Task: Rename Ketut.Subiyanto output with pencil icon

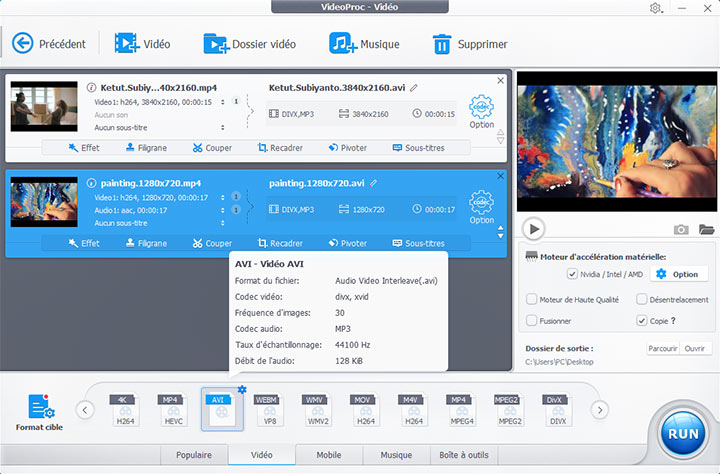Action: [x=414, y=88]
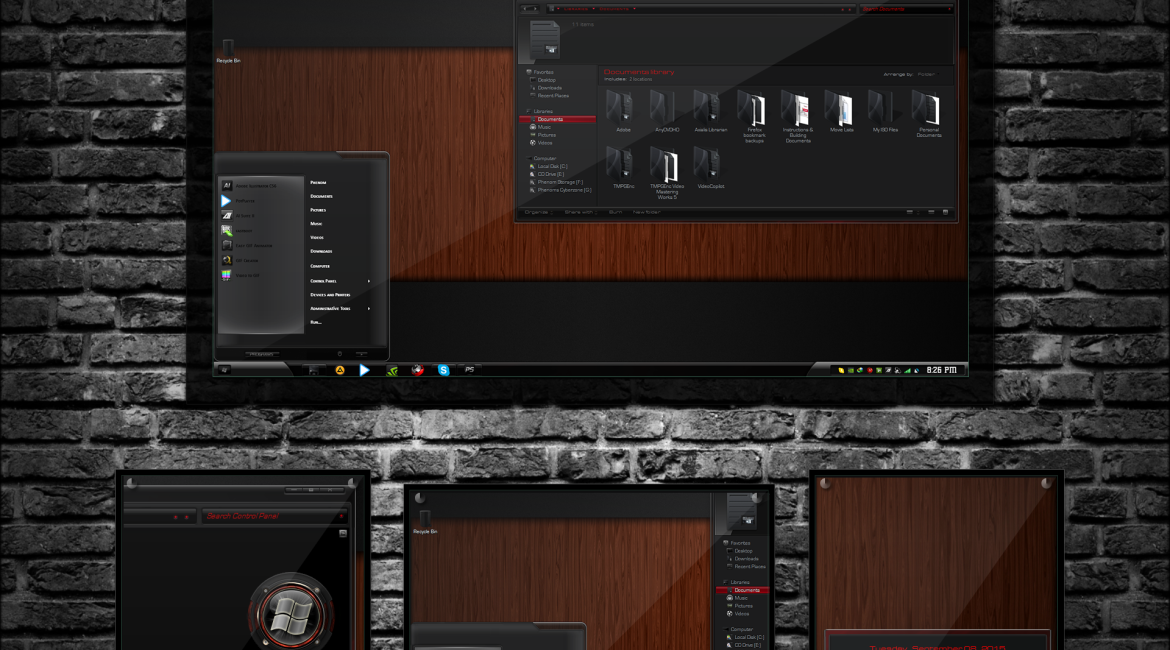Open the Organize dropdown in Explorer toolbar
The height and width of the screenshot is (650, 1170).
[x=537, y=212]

☆ ☆ ☆ ☆ ☆ ☆ ☆

WRITTEN PROBLEM: Pull out every line in the rows above that contains the string "output", copying each one in full.

ANSWER TO THIS EXERCISE:
Task: Rename Ketut.Subiyanto output with pencil icon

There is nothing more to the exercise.